Consequences: Sure, use the wand of frost as much as you want, you just age 5 years each time. Makes me think of the wizard in the Sinbad movie. Once a DM let me pluck some wish-giving leaves from a tree, only later did I find out each leave plucked meant someone had died. I felt guilty, your players might not care. But that makes me think of . . .

Creepiness: Okay, your players may not care, but if npcs keep seeing them dribbling fresh blood into the Golden Guide, it will effect how npcs interact with them and thus force them to care-- if they want to buy, sell, or rent anything anyways.

Any other ideas?


  1. Fragile and Consequences combined immediately made me think of nitroglycerin. And maybe your last post did too... I keep seeing some scene from an old Western where these guys had to transport nitro in a rickety wagon. Dungeons need more nitroglycerin, especially abandoned dwarven mines.

  2. In my campaign, there are magic-missile-shooting guns, but they work with quartz "bullets" that are prone to misfire. There's also one fireball-launching version, but if any dirt gets in the barrel it will blow up in your face.

    Which, I guess, is taking rounds in a gun and then making them awkward as well. I like it better than charges, though, because there are fewer uses before you have to get them reloaded (6 and 4, respectively) and there's more chance for entertaining disasters.

  3. Saw your hand off: Magic items that replace body parts are certainly awkward in all but the cheesiest of hackfests.

    more consequences: Potions and such that cause one to be inebriated after use.

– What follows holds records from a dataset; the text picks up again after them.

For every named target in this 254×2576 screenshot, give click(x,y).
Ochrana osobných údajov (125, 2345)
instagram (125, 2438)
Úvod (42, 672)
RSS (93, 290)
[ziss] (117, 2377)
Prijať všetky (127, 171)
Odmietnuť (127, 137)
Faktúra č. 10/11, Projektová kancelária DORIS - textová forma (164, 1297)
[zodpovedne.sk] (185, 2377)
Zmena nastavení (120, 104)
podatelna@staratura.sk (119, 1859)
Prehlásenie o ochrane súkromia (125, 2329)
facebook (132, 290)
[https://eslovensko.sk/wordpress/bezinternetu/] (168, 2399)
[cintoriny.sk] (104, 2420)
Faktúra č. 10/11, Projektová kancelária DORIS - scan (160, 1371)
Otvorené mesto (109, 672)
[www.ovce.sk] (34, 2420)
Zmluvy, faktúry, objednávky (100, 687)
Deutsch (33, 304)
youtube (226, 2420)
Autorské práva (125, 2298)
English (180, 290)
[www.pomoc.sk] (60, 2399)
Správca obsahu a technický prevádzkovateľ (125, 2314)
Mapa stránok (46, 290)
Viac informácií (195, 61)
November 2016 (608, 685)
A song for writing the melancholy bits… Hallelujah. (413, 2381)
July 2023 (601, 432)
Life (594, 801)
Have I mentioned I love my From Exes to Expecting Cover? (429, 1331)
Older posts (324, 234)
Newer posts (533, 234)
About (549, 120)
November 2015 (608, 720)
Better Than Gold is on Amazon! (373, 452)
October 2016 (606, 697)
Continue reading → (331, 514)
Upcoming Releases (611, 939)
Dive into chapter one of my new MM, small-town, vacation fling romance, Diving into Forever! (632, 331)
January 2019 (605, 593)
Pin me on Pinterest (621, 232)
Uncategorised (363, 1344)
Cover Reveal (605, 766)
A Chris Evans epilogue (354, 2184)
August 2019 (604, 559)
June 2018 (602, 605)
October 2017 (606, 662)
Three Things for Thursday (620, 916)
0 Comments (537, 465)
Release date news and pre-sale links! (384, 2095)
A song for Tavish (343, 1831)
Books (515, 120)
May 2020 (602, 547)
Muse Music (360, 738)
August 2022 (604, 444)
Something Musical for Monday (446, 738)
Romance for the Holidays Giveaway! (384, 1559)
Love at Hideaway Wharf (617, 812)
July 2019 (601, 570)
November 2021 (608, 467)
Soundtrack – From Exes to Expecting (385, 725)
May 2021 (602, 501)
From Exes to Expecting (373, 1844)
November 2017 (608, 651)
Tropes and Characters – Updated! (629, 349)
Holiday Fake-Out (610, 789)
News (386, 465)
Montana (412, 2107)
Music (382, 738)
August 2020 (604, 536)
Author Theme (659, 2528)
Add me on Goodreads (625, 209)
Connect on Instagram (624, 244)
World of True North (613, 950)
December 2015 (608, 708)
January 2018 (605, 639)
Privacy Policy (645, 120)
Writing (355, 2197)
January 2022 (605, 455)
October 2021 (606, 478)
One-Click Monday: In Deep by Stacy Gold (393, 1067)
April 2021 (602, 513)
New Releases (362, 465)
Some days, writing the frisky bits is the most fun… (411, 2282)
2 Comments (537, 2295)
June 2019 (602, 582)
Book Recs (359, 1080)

    it's got a fuse: simple enough the item requires one to light a fuse and wait for the result. Seems simple enough but there are lot's of situations where one doesn't' have a source of fire to set the fuse alight handy at the moment. The more spectacular the more obvious (and slightly longer) the burning of the fuse could take drawing everyone's attention to the impending activation.

  4. Great additional ideas! Thanks.

    The fuse idea made me think of a clockwork that will function only as long as it's kept wound.

  5. Probability: it only works with a successful roll of some kind. Or, it could be a random different effect each time: fire wands can cast fireball... or burning hands, produce flame, etc. That way it's not an automatic 8 dice of fireball damage every time.

    Or even, combined with consequences, it fails drastically on a certain roll result.

    One option for awkward is that the item has several different abilities, but they must be used once in order before you can reuse the first again.

  6. This is a post that I've gotten a lot of use out of when creating items for my games. Items that are awkward, and/or with a mini-game attached to them, seem to be a much bigger hit with my players than an item that causes them harm as a drawback.

    Would love to see this post expanded on, especially interesting "Awkward to Activate" techniques. The animal transforming amulet mentioned in the Undertavern Reflections post with the player mini-game of coming up with descriptive words for the animal they want their character to become is one of the most wonderful ideas for an item I've seen.

  7. Thanks. Yeah, one of the big realizations I had when I came back to D&D, was that you didn't have to find those few players that new the game, you taught anyone you knew how to play, that the game could be for everyone.

    And that makes you start thinking about things that are fun to do sitting around in a living room. Like parlour games, apples to apples, pictionary, the metal folks in our hobby might not consider them cool, but if they make people laugh I'm interested in looking at a way to incorporate their idea into my D&D game.

    The tough part is that most parlor games are built on a few simple ideas - describing something to someone else, trying to trick someone else- etc. I will think about this some more.